**TO DO**.
Could you print every line from the one containing "Where should I click to: Open the MCA" through the final line below, including both, without changing a character?

**SUPPLIED DATA**.
■ ■ ■ ■ ■ ■ ■

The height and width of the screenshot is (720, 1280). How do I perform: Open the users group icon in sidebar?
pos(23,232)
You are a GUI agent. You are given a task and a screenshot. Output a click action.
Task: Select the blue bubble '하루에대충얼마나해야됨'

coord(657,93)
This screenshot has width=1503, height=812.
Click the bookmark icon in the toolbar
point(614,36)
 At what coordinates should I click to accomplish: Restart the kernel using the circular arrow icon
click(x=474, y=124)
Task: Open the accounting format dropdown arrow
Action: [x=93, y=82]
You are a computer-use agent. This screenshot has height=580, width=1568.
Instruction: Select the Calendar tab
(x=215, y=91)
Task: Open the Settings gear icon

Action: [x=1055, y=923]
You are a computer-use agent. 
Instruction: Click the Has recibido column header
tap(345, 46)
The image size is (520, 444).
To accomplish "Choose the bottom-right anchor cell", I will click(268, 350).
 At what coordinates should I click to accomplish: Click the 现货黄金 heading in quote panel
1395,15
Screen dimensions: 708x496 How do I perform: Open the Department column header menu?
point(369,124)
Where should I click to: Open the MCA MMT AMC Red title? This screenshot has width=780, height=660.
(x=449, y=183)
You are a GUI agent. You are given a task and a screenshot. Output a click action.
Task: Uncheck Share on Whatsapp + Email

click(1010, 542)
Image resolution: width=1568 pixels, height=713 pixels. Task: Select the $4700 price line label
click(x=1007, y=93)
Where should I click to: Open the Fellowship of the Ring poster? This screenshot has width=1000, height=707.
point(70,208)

■ ■ ■ ■ ■ ■ ■

**RESPONSE TO THE TASK**.
Where should I click to: Open the MCA MMT AMC Red title? This screenshot has width=780, height=660.
(x=449, y=183)
You are a GUI agent. You are given a task and a screenshot. Output a click action.
Task: Uncheck Share on Whatsapp + Email

click(1010, 542)
Image resolution: width=1568 pixels, height=713 pixels. Task: Select the $4700 price line label
click(x=1007, y=93)
Where should I click to: Open the Fellowship of the Ring poster? This screenshot has width=1000, height=707.
point(70,208)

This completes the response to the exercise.